=== Begin Enclosure ===

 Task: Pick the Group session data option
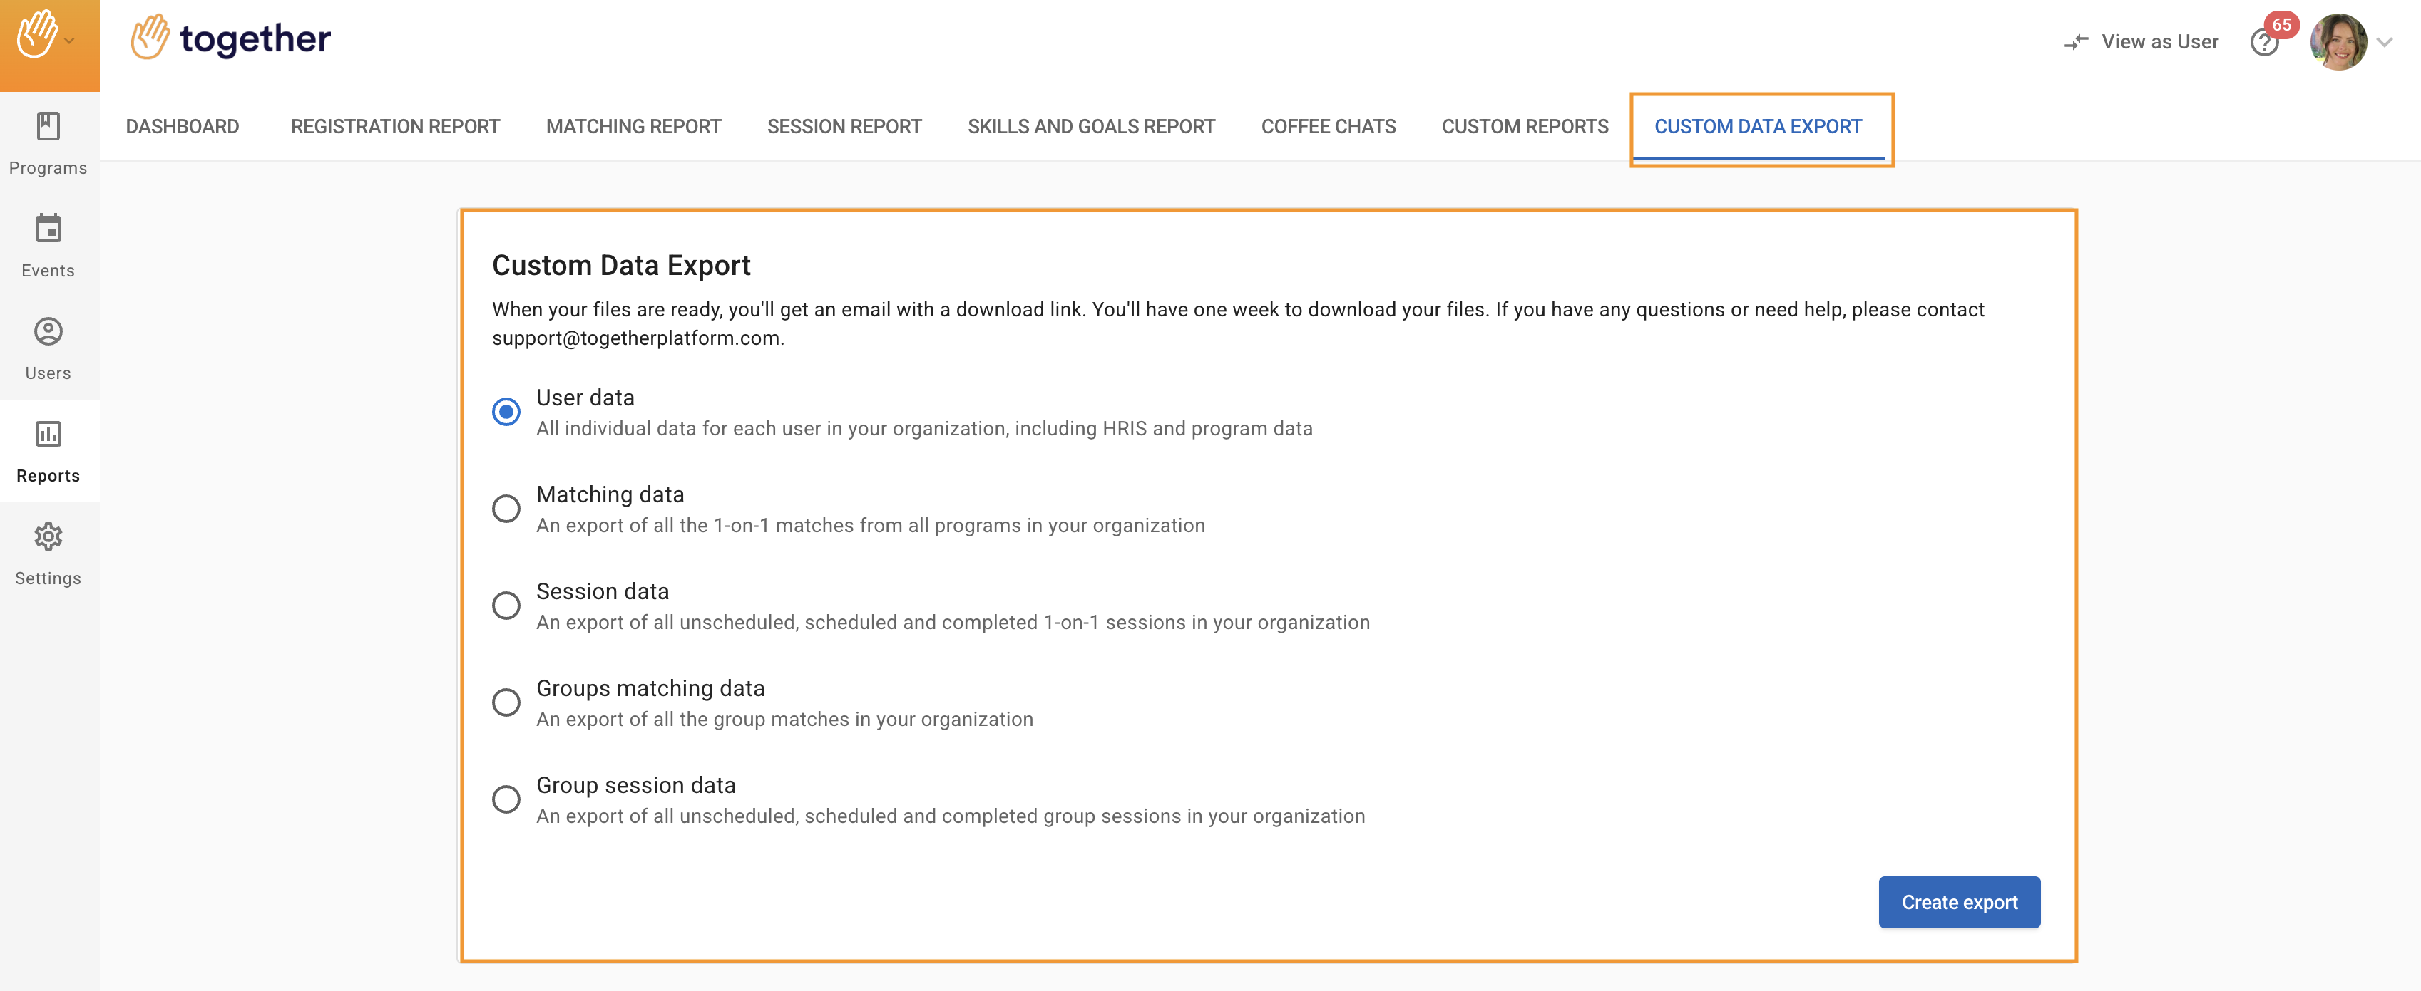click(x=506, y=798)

=== End Enclosure ===
=== Begin Enclosure ===

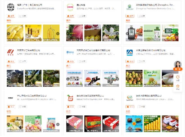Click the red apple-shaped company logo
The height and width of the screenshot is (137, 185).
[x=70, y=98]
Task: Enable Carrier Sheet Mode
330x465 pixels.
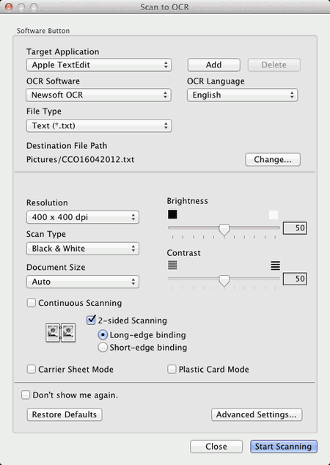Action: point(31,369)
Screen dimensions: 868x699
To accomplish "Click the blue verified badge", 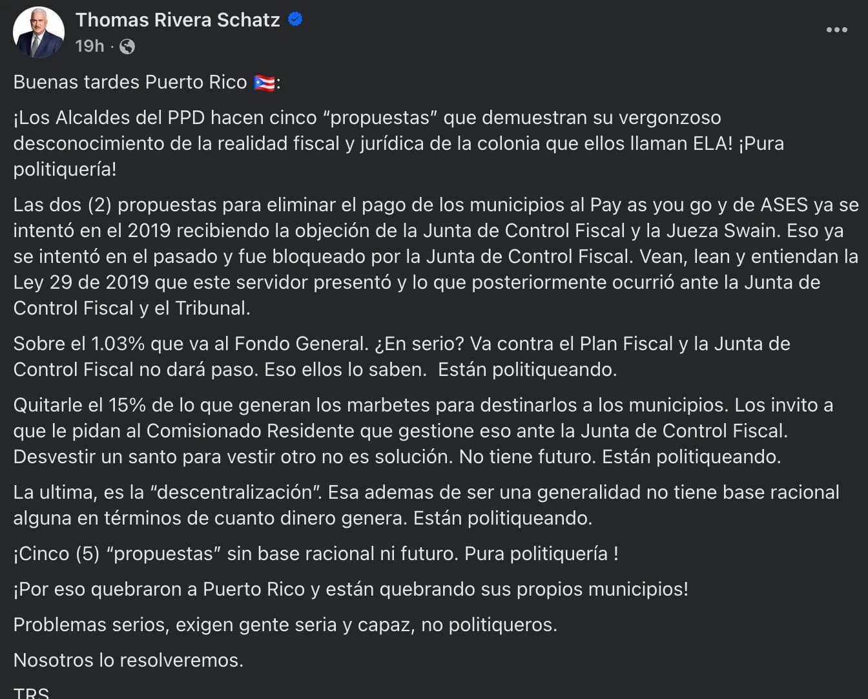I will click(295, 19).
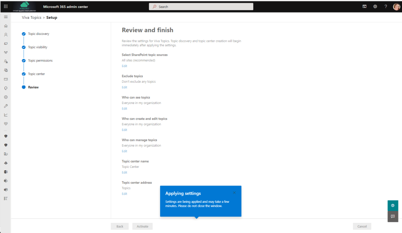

=== End Enclosure ===
=== Begin Enclosure ===

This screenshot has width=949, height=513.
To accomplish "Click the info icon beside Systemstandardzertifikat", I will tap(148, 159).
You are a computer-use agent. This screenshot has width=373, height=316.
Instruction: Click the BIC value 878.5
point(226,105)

=== End Enclosure ===

> [TASK DIRECTIONS]
The string "This" marks the lines to return from the material. Copy each one.

> [WRITTEN ANSWER]
This screenshot has width=949, height=513.
You are a computer-use agent. This screenshot has width=373, height=316.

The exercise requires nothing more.